[EXCERPTED TEXT]
Whether Hero was right or not, it is certain that he himself, one hundred and thirty years before the birth of Christ, knew something of the power of steam. I still don't get how shoving one's face into the steam of boiling water equates to an industrial revolution or harnessing the power of steam. The British were making tea long before the IR, and the teapots made noise from escaping steam when the water boiled... but that compares not to the IR, LOL...

BTW, the Romans were using steam for basic things like in their bathhouses, for hundreds of years... but they did not approach anything resembling the age of Steam. I presume that's what this thread is about.?!

With lots of slaves, ancient Empires had little incentive to develop machines anywhere the complexity of the 1700's. :)

Knight-Dragon
Oct 13, 2001, 04:45 AM
"With lots of slaves, ancient Empires had little incentive to develop machines anywhere the complexity of the 1700's."

Not only slaves but any nation/empire with large reserves of muscle power. E.g. China, India etc. Sometimes when I look back, it's amazing that we get to our present stage of technology at all. :eek:

Also I think discovering new tech and applying them for pratical everyday usage are really two quite different things. For example like the Japanese. In the modern age, they didn't really make many new scientific discoveries. But they sure make good electronics goods, cars and so on.

marshal zhukov
May 08, 2003, 11:32 PM
The Industrial Revolution is not about steam power, or railroads. Steam power and railroad have little to do with the Industrial Revolution.

[DATA UNDER STUDY]
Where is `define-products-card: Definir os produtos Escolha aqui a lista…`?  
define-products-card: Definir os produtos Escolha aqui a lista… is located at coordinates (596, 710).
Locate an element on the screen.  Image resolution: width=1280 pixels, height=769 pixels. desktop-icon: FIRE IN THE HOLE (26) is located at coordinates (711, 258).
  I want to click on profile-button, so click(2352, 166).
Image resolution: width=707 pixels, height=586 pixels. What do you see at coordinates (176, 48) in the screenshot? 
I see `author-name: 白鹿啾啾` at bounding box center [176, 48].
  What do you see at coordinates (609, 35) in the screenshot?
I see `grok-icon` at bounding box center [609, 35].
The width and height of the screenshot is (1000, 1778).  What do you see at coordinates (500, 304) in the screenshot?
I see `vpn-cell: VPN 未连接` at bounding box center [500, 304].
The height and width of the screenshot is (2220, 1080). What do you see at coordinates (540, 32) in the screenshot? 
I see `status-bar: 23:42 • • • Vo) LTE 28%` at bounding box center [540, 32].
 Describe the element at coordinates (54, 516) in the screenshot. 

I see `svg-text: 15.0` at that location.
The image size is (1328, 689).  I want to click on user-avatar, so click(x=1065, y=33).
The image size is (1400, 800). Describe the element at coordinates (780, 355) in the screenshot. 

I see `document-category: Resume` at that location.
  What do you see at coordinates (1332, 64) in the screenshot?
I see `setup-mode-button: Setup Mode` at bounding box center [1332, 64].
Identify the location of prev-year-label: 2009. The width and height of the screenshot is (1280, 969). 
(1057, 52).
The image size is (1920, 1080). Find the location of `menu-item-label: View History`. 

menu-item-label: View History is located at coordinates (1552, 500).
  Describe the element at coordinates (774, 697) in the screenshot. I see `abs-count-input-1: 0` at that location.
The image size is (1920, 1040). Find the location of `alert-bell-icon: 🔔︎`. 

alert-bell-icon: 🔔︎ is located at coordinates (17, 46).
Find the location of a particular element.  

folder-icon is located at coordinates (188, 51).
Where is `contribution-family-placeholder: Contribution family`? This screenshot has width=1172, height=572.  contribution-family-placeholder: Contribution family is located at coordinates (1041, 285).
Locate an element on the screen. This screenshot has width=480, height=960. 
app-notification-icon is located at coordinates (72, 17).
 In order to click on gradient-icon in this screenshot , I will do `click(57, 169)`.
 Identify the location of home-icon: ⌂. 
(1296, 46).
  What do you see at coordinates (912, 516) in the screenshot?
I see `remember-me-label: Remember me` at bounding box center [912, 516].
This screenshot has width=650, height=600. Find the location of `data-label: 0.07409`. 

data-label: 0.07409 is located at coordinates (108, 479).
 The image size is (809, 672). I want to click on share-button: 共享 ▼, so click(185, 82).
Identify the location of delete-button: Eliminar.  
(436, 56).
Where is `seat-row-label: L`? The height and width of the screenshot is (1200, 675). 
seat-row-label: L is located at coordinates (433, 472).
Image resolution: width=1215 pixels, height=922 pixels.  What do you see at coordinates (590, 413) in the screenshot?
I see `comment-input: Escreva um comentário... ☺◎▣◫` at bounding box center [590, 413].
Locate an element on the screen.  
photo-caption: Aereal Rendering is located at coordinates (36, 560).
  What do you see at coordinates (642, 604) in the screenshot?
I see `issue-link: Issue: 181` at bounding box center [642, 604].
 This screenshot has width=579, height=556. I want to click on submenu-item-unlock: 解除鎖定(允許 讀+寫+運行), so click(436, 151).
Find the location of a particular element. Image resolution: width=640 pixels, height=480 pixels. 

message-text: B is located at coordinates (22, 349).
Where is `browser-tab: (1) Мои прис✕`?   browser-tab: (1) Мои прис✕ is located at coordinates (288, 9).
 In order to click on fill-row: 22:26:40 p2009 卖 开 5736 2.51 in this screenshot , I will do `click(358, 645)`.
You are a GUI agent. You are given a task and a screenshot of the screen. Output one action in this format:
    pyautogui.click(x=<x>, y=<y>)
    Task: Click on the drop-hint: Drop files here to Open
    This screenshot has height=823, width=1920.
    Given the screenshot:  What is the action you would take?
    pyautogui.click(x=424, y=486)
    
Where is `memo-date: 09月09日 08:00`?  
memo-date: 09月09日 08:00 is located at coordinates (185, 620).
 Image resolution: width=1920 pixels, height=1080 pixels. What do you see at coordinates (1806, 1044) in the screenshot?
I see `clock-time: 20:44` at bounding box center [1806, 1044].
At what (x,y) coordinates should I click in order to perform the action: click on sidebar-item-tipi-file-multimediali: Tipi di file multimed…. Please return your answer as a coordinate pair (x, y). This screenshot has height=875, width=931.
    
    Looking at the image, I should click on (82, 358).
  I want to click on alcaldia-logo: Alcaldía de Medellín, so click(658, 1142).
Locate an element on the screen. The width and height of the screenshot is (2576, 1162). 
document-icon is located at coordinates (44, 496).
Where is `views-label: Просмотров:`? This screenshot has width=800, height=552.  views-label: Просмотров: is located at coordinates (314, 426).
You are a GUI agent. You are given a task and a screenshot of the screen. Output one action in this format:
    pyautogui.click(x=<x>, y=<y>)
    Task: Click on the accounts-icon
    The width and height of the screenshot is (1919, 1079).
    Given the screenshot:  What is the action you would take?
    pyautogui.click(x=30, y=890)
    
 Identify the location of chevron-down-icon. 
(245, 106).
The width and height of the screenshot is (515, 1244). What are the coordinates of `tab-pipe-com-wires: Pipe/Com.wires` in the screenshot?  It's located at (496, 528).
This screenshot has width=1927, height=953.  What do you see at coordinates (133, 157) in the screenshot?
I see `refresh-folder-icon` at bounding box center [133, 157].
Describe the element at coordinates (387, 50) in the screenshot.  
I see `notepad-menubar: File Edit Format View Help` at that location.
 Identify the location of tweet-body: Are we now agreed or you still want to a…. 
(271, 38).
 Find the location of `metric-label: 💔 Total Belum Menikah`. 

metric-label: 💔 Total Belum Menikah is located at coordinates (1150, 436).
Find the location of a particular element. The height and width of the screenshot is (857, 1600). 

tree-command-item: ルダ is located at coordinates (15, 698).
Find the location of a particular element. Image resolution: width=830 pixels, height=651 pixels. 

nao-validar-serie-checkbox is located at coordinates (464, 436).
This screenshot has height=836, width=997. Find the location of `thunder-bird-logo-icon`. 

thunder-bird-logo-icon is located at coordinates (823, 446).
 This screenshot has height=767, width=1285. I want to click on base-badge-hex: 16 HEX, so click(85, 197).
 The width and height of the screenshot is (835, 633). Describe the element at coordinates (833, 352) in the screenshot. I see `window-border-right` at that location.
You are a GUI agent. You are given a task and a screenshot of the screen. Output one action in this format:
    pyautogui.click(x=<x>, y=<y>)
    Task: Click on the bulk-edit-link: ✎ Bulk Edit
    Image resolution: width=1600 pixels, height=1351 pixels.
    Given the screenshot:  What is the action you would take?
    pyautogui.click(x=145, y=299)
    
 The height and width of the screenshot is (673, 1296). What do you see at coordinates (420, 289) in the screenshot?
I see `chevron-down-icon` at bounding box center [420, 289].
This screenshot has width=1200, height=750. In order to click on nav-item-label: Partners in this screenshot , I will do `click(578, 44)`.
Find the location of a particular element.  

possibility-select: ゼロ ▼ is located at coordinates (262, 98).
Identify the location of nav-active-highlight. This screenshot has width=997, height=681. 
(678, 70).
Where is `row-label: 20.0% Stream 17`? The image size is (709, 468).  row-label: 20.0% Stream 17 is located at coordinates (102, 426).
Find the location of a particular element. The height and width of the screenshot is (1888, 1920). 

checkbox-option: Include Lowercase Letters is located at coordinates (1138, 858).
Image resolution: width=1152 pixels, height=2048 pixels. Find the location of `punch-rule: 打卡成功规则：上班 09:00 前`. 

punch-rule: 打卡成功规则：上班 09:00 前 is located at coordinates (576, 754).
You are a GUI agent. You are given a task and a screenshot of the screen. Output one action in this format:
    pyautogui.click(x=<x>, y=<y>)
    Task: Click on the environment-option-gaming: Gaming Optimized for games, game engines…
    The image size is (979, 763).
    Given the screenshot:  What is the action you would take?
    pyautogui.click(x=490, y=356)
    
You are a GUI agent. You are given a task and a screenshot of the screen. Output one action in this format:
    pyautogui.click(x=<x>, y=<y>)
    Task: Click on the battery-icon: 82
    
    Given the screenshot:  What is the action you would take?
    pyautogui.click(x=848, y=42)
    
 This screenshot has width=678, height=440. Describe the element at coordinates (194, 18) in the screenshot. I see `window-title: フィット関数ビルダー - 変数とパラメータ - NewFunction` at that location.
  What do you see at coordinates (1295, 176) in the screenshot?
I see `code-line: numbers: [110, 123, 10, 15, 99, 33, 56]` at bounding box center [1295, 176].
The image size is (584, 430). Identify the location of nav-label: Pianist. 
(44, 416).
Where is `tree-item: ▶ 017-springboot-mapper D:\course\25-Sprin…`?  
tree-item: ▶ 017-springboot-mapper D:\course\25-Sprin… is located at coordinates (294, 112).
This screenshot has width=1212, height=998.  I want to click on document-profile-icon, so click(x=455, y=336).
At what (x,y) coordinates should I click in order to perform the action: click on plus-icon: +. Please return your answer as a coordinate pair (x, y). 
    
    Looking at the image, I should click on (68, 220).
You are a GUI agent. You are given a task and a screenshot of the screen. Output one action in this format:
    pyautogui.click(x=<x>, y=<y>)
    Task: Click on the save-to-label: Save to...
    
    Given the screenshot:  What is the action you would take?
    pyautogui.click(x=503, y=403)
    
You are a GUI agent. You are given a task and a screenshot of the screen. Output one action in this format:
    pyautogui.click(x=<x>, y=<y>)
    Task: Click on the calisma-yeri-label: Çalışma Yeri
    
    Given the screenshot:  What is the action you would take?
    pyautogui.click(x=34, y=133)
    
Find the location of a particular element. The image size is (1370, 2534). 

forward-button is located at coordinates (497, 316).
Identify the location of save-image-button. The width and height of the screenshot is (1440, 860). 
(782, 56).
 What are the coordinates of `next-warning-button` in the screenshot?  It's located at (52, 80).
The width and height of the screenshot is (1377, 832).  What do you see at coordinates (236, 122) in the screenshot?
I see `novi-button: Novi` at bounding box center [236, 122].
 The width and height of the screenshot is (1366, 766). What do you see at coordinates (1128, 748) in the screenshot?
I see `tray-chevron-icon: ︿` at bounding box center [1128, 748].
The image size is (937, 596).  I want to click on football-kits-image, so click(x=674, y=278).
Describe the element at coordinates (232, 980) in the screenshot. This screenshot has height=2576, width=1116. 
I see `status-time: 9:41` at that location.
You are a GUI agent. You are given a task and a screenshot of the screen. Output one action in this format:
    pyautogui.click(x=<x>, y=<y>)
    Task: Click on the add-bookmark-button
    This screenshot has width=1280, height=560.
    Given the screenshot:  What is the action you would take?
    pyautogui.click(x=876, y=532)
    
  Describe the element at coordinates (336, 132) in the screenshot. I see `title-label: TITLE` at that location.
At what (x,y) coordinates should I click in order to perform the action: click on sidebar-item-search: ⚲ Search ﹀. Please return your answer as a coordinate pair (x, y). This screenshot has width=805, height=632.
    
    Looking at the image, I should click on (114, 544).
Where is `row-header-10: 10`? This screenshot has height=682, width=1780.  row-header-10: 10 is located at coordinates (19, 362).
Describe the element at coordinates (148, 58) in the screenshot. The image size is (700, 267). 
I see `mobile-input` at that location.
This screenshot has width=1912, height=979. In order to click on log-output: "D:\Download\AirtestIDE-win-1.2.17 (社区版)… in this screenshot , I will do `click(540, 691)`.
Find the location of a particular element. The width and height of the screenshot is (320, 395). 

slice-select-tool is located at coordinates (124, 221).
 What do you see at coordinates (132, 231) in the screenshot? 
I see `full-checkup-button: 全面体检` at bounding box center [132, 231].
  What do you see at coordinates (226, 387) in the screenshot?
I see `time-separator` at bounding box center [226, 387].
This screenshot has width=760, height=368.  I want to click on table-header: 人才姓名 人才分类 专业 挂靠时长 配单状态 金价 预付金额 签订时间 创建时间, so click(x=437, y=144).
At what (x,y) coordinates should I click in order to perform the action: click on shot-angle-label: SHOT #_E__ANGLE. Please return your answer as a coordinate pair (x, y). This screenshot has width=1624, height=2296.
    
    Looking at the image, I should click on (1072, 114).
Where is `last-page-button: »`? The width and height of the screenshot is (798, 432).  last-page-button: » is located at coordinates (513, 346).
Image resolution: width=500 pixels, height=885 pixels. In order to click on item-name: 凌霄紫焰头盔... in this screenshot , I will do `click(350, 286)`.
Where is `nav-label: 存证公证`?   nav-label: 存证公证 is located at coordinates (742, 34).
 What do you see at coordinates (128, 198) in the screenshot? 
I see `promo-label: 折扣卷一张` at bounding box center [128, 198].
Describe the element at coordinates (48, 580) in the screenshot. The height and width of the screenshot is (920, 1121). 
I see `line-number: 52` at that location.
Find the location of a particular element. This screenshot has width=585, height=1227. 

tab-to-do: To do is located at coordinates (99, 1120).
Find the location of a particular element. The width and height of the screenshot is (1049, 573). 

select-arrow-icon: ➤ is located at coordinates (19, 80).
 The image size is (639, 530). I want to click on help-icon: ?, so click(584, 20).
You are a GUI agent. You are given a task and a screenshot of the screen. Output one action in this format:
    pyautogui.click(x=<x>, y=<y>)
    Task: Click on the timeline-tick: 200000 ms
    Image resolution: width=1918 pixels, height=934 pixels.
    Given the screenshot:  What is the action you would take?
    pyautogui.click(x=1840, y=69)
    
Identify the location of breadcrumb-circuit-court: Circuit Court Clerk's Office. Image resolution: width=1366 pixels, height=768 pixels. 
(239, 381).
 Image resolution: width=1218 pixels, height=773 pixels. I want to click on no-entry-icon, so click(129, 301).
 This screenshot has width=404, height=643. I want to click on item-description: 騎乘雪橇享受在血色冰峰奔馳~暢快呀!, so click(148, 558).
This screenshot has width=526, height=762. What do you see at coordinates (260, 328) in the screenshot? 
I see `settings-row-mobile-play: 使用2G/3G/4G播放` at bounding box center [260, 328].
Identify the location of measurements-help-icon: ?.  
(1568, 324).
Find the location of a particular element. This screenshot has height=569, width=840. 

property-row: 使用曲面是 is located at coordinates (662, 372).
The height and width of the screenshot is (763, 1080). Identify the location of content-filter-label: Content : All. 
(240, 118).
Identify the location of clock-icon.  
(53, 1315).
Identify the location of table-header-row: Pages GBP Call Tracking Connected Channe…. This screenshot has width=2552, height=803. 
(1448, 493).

[INSTRUCTIONS]
a – In the forum thread on steam power, how many years before the birth of Christ did Hero know something of the power of steam?
b – Carry on the forum thread on steam power from its last sentence.
The entries have nothing to do with the text.

[RESULTS IN ORDER]
a – One hundred and thirty years.

b –
Industrial Revolution is about the start of a relentless pursuit to acumulate CAPITAL, IR is about the birth of our beloved system: Capitalism, that up until then existed only incompletely. IR is about the birth of the market society, is the time in which the factory takes over the scene.
Steam power and railroad were nothing more than products of that time.
IR is about private ownership of the Factors of Production: land labour and capital, that is why is the birth of capitalism, I believe.

animepornstar
May 08, 2003, 11:53 PM
Originally posted by floppa21
Well hell, when was the potato used as a source of energy for the first time? Potatoes been around forever, but I'm thinkin probably not used until recently eh?
the knowledge about how to distil alcohol from potatoes came to sweden from england in the 18th century so maybe potatoes was used as source of energy for the first time in the late 17th or early 18th century.

TheStinger
May 09, 2003, 03:20 AM
very western euro centerd to say the ind revoultion would have happened if the roamn empire survived.

What about China, Japan, India and the Byzantine empire. Why didn't they have an industrial revolution.

The revolution as said above was more about how industry was organised and funded, it had some technological foundations but in reality the ind revolution paved the way for tech innovation not the other way round

Adebisi
May 09, 2003, 09:56 AM
Originally posted by Robespierre
Using steam power is not the same thing as the industrial revolution. I'd say that the Black Plague was the single most important thing in the development of industry - it wiped out so many people, Europe was forced to build machines just to work a vast empire.

Well, like 8 said, the Plague was centuries before, but the population decrease during the 17th century must have had a similar effect.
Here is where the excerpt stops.